WRITTEN REQUEST A
Please convert the records, from the line containing "How do I perform: Click the Kriško" through the last line of the records, into a JSON list of strings with one string per line. Leave out blank lines.

PROVIDED PASSAGE
* * * * *

Given the intended uses and budget I had no particular OS or vendor in mind. There are manufacturers that I'm drawn to but for the most part such opinions are unsubstantiated and woefully dated. One driving force for me, however, is that if the stock OS ends up feeling in some way deficient I like to have the option to replace it with Linux and I'm unlikely to spend a substantial amount of time to get that installation working. For me that line is that kernel customization is acceptable but needing to write or tweak or track down driver code to smooth out hardware issues is not something I'm looking for at the moment. This loss of this time would also likely be a particular nuisance given that additional effort would be expected to configure much fo the two-in-one behavior in a fresh Linux install. Given the options for cost and the inherent Linux hardware support, I was led to replace my old Chromebook with a new Chromebook.

ChromeOS

With my previous Chromebook, ChromeOS stayed on for a couple months before being replaced by a fresh (Gentoo) Linux install. I used what was then Crouton for a bit which was awkward but passable, but ultimately I wanted to use Docker and the kernel upon which official ChromeOS was based at the time did not support that (and just going to a standard Linux distributrion represented a far more visible path than building a custom ChromeOS image). There were several other pieces of software which I wanted to have locally (such as systemd) but I think Docker was the straw which led me to give up on ChromeOS. I figured the new device would follow a similar trajectory where I'd work with and work around ChromeOS for a bit until I hit a blocker at which point I'd wipe the system and install Linux. I'd heard and assumed the official and community support for more enanced functionality had matured, and was looking forward to experiment with the support for Android apps along with the discovered beta support for Linux apps. Aside from having to chase down some related settings to enable things in my managed GSuite account, everything was working smoothly and the pivot point was expected to once again be Docker.

* * * * *

Extracted records:

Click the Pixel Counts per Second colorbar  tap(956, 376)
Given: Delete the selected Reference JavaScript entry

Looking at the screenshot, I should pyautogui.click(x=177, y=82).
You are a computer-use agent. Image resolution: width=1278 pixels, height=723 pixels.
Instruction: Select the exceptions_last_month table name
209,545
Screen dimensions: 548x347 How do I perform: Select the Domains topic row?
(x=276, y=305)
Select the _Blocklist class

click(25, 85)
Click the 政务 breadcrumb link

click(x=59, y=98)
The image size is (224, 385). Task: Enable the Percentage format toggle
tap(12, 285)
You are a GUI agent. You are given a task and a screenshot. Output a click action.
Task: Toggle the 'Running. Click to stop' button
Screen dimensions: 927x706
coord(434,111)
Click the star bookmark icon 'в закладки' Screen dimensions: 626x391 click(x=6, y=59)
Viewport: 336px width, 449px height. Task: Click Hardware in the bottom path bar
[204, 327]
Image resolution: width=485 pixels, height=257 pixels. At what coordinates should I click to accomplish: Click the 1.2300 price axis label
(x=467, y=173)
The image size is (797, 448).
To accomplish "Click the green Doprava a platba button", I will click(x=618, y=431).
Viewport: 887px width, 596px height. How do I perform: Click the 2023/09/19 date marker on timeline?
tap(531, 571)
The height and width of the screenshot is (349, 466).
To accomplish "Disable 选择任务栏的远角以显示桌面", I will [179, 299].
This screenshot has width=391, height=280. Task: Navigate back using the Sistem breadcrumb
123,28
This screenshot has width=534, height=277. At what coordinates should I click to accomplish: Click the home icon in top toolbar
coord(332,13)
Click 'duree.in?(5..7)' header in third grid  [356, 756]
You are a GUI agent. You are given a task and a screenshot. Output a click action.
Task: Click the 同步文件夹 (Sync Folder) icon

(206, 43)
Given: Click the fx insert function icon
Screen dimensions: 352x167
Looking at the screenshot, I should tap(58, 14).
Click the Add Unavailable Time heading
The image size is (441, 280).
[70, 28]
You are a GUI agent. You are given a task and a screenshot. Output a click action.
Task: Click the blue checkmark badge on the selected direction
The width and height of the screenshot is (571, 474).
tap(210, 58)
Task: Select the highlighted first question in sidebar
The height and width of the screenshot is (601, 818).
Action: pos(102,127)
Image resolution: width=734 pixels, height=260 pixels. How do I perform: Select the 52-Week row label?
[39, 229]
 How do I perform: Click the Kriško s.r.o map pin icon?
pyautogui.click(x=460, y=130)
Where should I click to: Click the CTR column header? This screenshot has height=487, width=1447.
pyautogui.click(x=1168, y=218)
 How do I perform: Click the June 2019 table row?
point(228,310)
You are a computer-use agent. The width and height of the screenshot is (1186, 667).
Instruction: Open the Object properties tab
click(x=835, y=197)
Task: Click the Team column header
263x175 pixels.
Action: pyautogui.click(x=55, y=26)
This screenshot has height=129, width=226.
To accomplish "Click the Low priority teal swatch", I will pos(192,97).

* * * * *

WRITTEN REQUEST B
Transcribe the whole Chromebook passage word for word.

TASK SOLUTION A
[
  " How do I perform: Click the Kriško s.r.o map pin icon?",
  "pyautogui.click(x=460, y=130)",
  "Where should I click to: Click the CTR column header? This screenshot has height=487, width=1447.",
  "pyautogui.click(x=1168, y=218)",
  " How do I perform: Click the June 2019 table row?",
  "point(228,310)",
  "You are a computer-use agent. The width and height of the screenshot is (1186, 667).",
  "Instruction: Open the Object properties tab",
  "click(x=835, y=197)",
  "Task: Click the Team column header",
  "263x175 pixels.",
  "Action: pyautogui.click(x=55, y=26)",
  "This screenshot has height=129, width=226.",
  "To accomplish \"Click the Low priority teal swatch\", I will pos(192,97)."
]

TASK SOLUTION B
Given the intended uses and budget I had no particular OS or vendor in mind. There are manufacturers that I'm drawn to but for the most part such opinions are unsubstantiated and woefully dated. One driving force for me, however, is that if the stock OS ends up feeling in some way deficient I like to have the option to replace it with Linux and I'm unlikely to spend a substantial amount of time to get that installation working. For me that line is that kernel customization is acceptable but needing to write or tweak or track down driver code to smooth out hardware issues is not something I'm looking for at the moment. This loss of this time would also likely be a particular nuisance given that additional effort would be expected to configure much fo the two-in-one behavior in a fresh Linux install. Given the options for cost and the inherent Linux hardware support, I was led to replace my old Chromebook with a new Chromebook.

ChromeOS

With my previous Chromebook, ChromeOS stayed on for a couple months before being replaced by a fresh (Gentoo) Linux install. I used what was then Crouton for a bit which was awkward but passable, but ultimately I wanted to use Docker and the kernel upon which official ChromeOS was based at the time did not support that (and just going to a standard Linux distributrion represented a far more visible path than building a custom ChromeOS image). There were several other pieces of software which I wanted to have locally (such as systemd) but I think Docker was the straw which led me to give up on ChromeOS. I figured the new device would follow a similar trajectory where I'd work with and work around ChromeOS for a bit until I hit a blocker at which point I'd wipe the system and install Linux. I'd heard and assumed the official and community support for more enanced functionality had matured, and was looking forward to experiment with the support for Android apps along with the discovered beta support for Linux apps. Aside from having to chase down some related settings to enable things in my managed GSuite account, everything was working smoothly and the pivot point was expected to once again be Docker.